Your car's dashboard has several different warning lights, some of which might lead you to check your fluid levels. If only your body had the same kind of warning system. In fact, we're equipped with a weak thirst detector, and the mechanism only kicks in when dehydration becomes fairly serious [source: Napier]. As a result, many of us are walking around mildly dehydrated, which puts huge demands on our energy levels. Without a hydrated body, blood circulation slows down, which means that blood, with its valuable nutrients and oxygen, isn't getting to your muscles.

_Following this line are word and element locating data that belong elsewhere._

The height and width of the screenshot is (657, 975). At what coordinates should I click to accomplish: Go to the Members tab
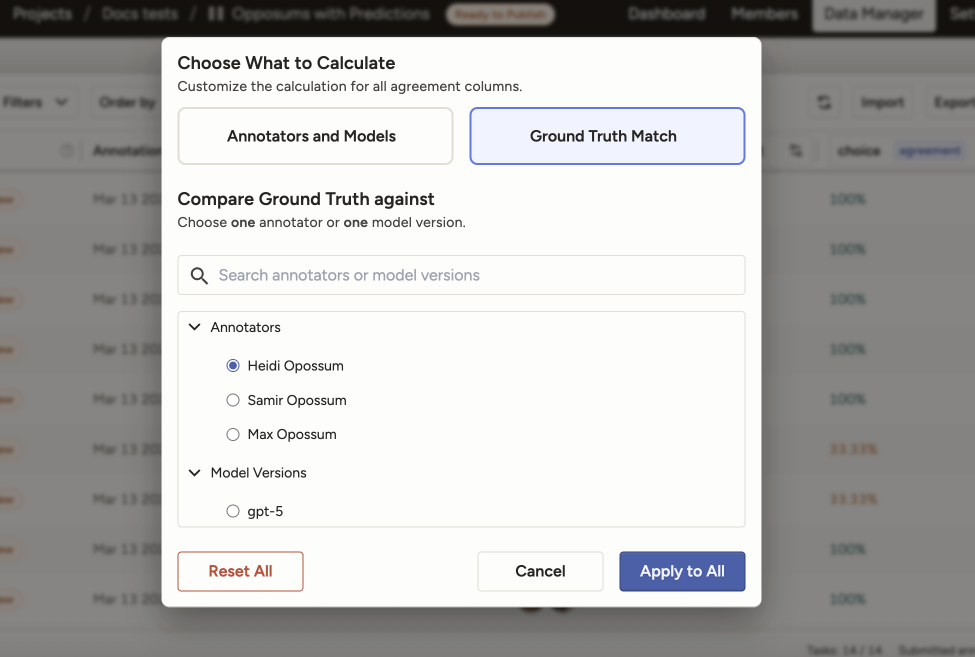[x=764, y=14]
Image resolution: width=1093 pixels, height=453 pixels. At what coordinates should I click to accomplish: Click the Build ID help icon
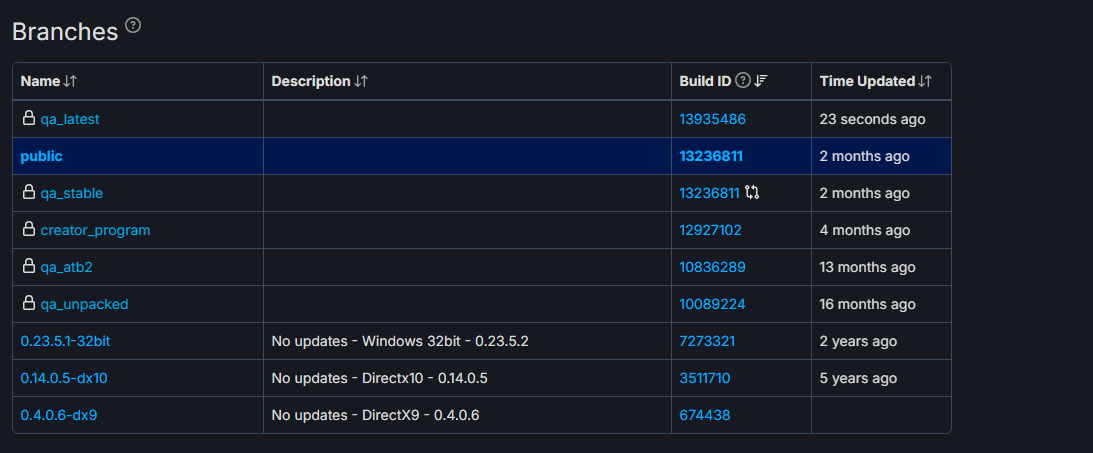point(742,81)
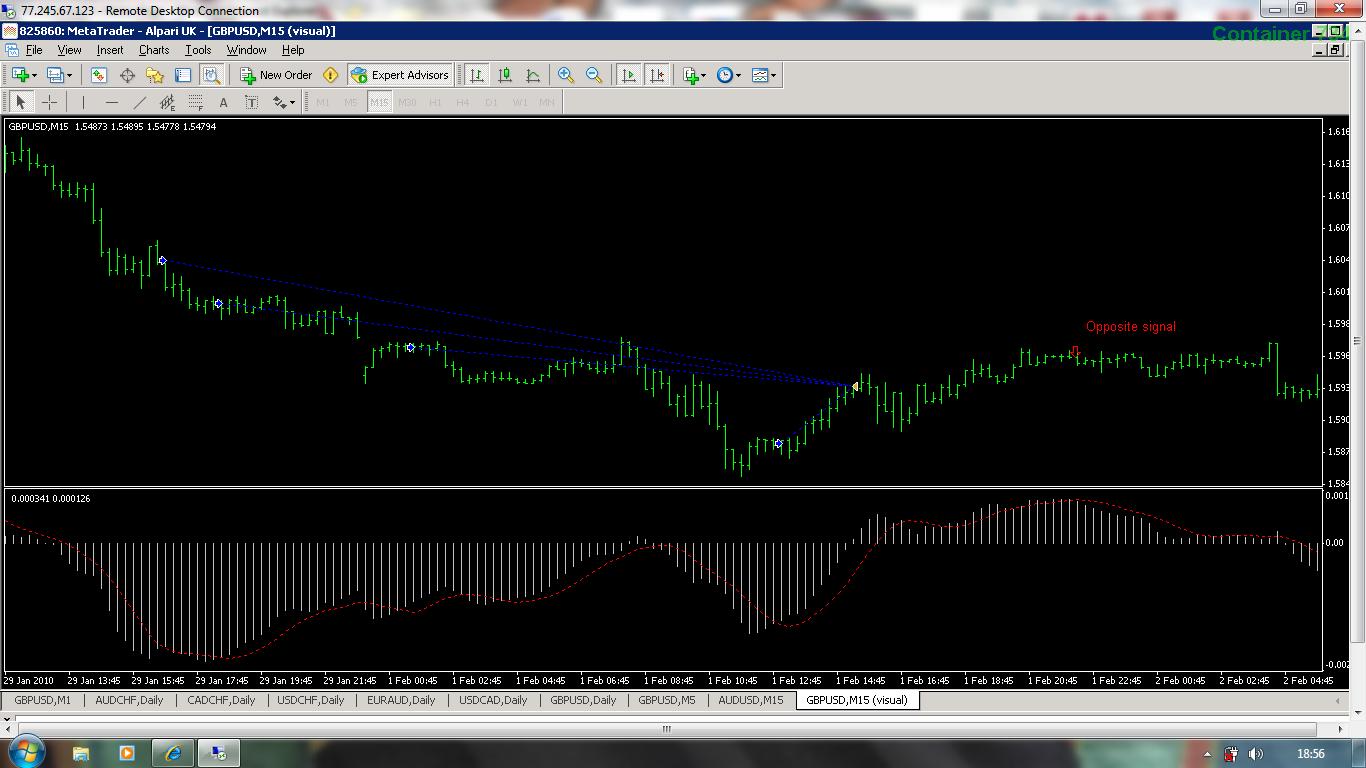
Task: Toggle Chart Shift on the toolbar
Action: pos(657,75)
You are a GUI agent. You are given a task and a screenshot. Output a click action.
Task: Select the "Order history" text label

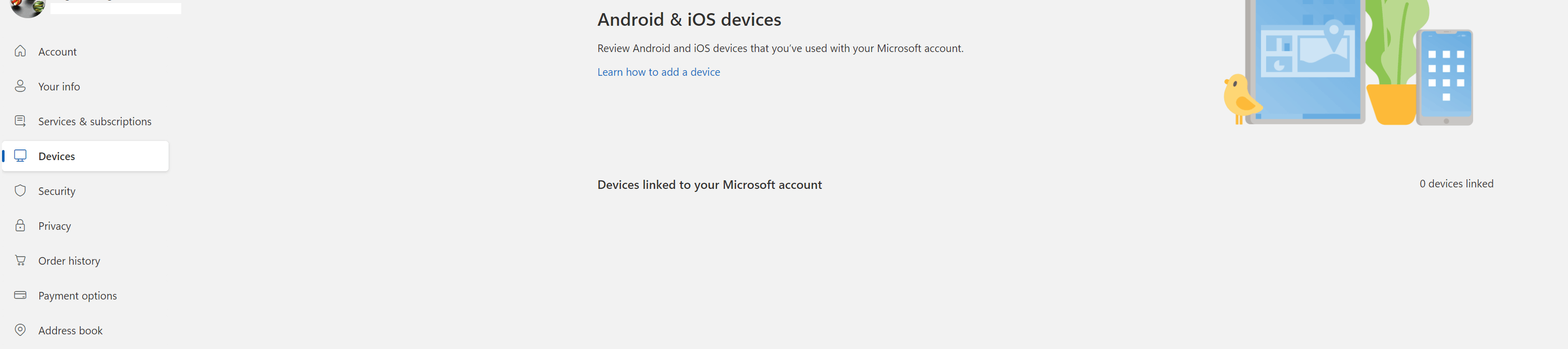click(69, 261)
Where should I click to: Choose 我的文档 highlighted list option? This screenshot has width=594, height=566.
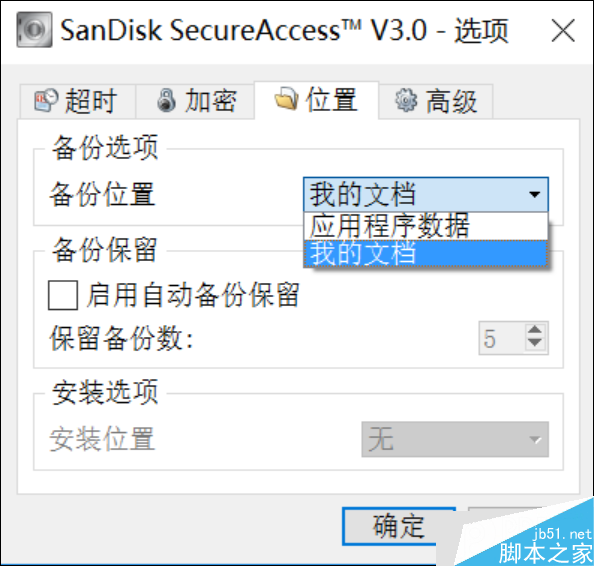coord(426,253)
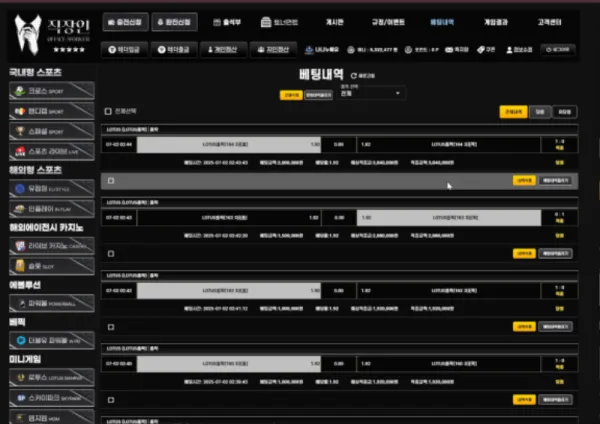Click the refresh icon beside 베팅내역 title
600x424 pixels.
[354, 76]
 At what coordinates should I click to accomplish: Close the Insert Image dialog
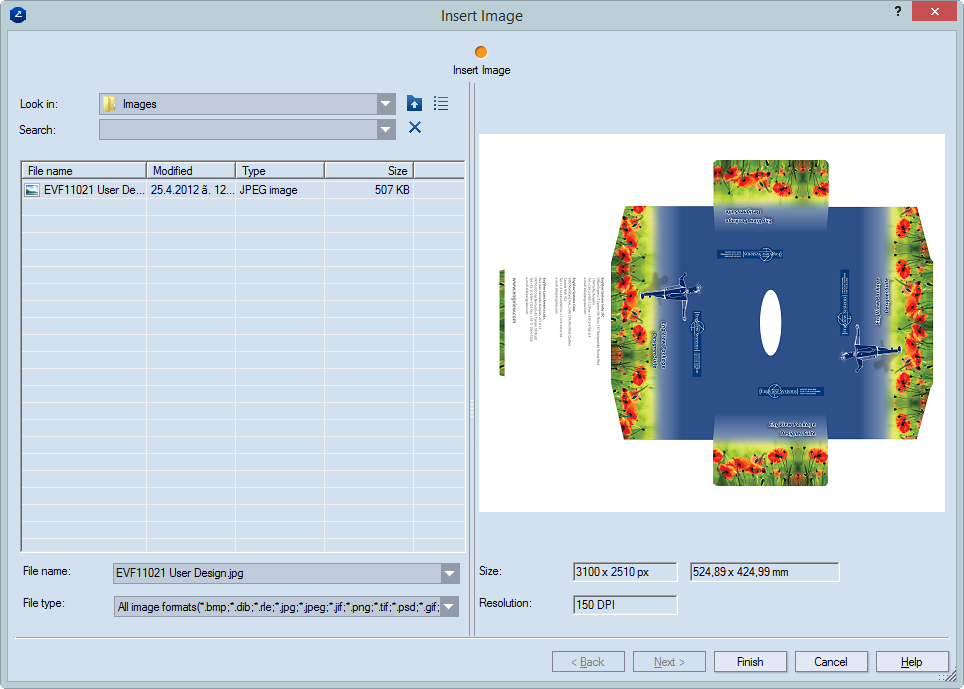coord(934,12)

But hey, if you really want a beverage that packs a punch in terms of energy, you're more likely to turn to soda or coffee, right? This does more long-term damage, since these hits of caffeine intensify dehydration by causing more frequent urination. Caffeine also takes about 10 or 12 hours to completely disappear from the bloodstream, so consuming it in the late afternoon or evening can prevent you from getting those critical hours of sleep [source: Liu].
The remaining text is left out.